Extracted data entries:
•••
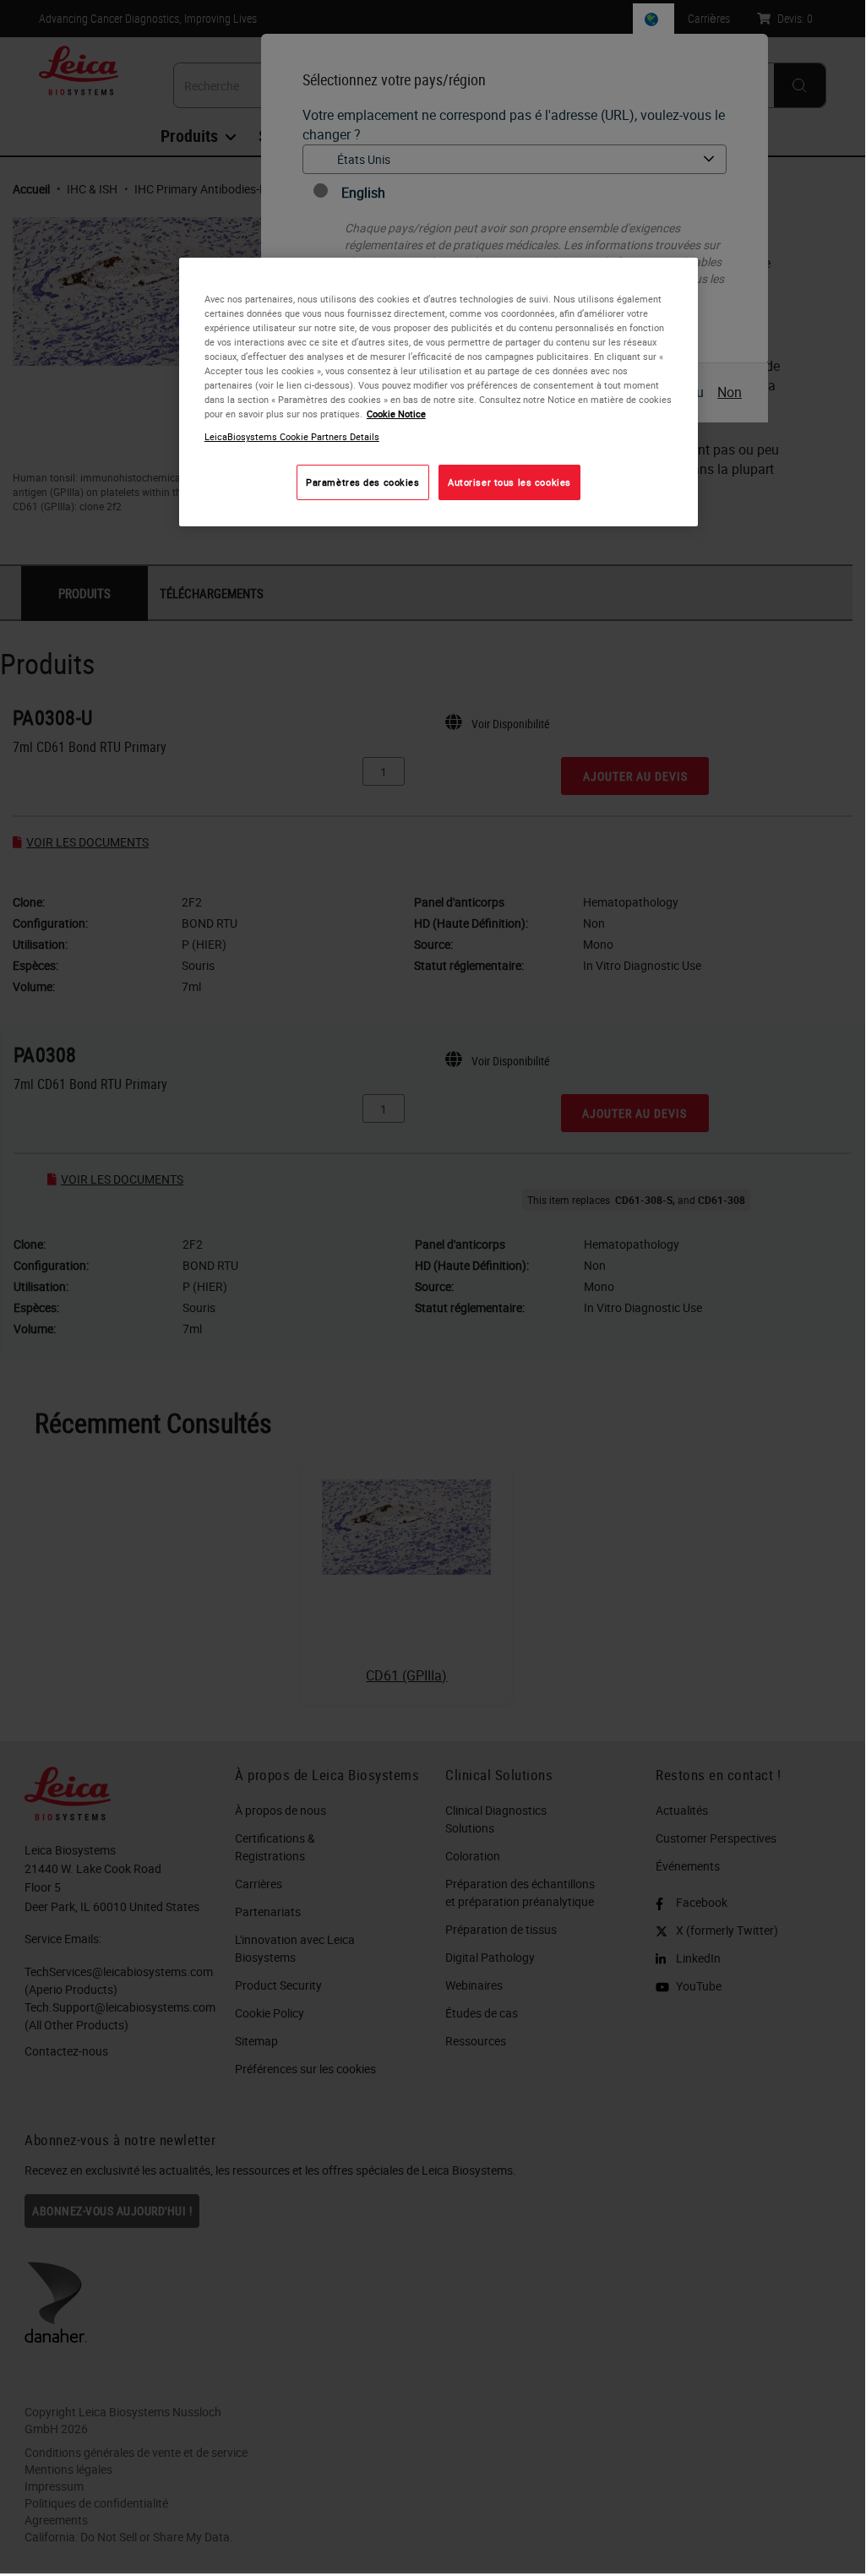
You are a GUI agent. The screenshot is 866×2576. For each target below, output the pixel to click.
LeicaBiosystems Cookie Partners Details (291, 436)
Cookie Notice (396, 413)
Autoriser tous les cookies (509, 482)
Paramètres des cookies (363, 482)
•••
Aim of the task: Track down all lines above with the string "cookies" and copy them.

Solved exercise:
Autoriser tous les cookies (509, 482)
Paramètres des cookies (363, 482)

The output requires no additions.